But the hugely entertaining musical Wicked, coming to Manchester this week after blockbusting success on Broadway and in the West End, ingeniously re-imagines the stories and characters originally created in 1900 by L Frank Baum in the novel The Wonderful Wizard of Oz.

Set in the land Of Oz, in the years leading to Dorothy’s arrival, the story centres on Elphaba, the misunderstood, smart and fiery girl of emerald-green skin who grows up to become the notorious Wicked Witch of the West, and Galinda, the beautiful, blonde, popular girl who grows up to become Glinda the Good Witch of the North.

“With most musicals based on famous films or whatever, you know what’s going to happen at the end before it starts and, largely, people go to those shows precisely because they love that sense of familiarity,” believes producer Michael McCabe.

“The success of Wicked is very much based on not knowing what’s going to happen, and being prepared to look at things another way.

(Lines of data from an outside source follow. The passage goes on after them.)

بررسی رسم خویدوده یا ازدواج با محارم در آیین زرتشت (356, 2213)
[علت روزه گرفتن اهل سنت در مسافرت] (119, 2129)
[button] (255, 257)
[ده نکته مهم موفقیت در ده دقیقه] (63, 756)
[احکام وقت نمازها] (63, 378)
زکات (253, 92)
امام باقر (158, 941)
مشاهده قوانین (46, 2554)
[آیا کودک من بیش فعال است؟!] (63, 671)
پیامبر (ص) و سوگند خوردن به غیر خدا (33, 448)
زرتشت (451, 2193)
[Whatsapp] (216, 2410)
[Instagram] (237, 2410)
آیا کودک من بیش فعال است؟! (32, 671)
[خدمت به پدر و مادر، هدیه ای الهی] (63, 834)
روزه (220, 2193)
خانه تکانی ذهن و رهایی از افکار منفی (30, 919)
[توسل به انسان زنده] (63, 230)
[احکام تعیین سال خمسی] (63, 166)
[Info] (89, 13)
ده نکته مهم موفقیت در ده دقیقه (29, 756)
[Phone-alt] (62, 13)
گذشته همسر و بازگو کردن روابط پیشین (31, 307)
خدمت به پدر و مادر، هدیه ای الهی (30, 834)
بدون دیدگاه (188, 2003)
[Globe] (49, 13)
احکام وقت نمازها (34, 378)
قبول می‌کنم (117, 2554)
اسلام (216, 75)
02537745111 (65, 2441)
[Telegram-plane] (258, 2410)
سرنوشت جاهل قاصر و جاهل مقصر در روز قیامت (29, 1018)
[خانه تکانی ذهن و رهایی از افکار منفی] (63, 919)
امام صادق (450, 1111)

If you have an affection for The Wizard Of Oz, then I think it’s very respectful of that story, as is Gregory Maguire, the writer of the novel that inspired this show. But he was also intrigued by the general idea of ‘what if someone isn’t what you imagine?’ He focused on the Wicked Witch of the West and said ‘wouldn’t it be extraordinary to discover that it was someone else needing you to think that she was wicked but that she is actually a rather good person?’

“It allows an audience to be on the edge of their seat and wonder what surprises are coming.
“It’s very funny too and it’s interesting that people sometimes think it’s going to be a very dark show. A lot of the humour comes from The Wizard of Oz story but we always say that you don’t need to know The Wizard of Oz to enjoy Wicked – you just need to know that there was a good witch and a bad witch – with a few other characters as well. The whole experience is very much about what plays out in front of you on our stage.”

But surely that element of surprise, fun though it may be, isn’t enough on its own to explain the sort of huge success the show enjoys? Even before the UK tour, there were already six productions playing concurrently around the world, including its tenth anniversary year on Broadway.

“It’s still a great story packaged up in a big old lavish production and of course that’s also a big part of why people love it. Right now, in challenged financial times, if people spend their money on going to the theatre, they want to see where that money goes and I think Wicked has always been able to deliver that big experience.”

Ålthough a film adaptation is still on the cards – and earlier this year Universal indicated that the success of the Les Misérables film means that might happen sooner rather than later – ironically, producers have been waiting for a dip in the stage musical’s earnings before, ahem, “green-lighting” a cinematic outing.

“It’s a huge show to tour and we’re maintaining not just a successful London show but an international brand,” acknowledges McCabe. “So for an audience, we have to deliver on the expectation of everything that they’ve heard.

“When The Wizard of Oz stage production came to the West End, we weren’t quite sure how to view that. But as it transpired, lots of people went to see that and then wanted to see Wicked straight afterwards.

“This is a story that’s endured since the book was written and it’s always been a story that people have loved. Reimagining and retelling that story is great and the more interest there is in that story, the better for all of us.”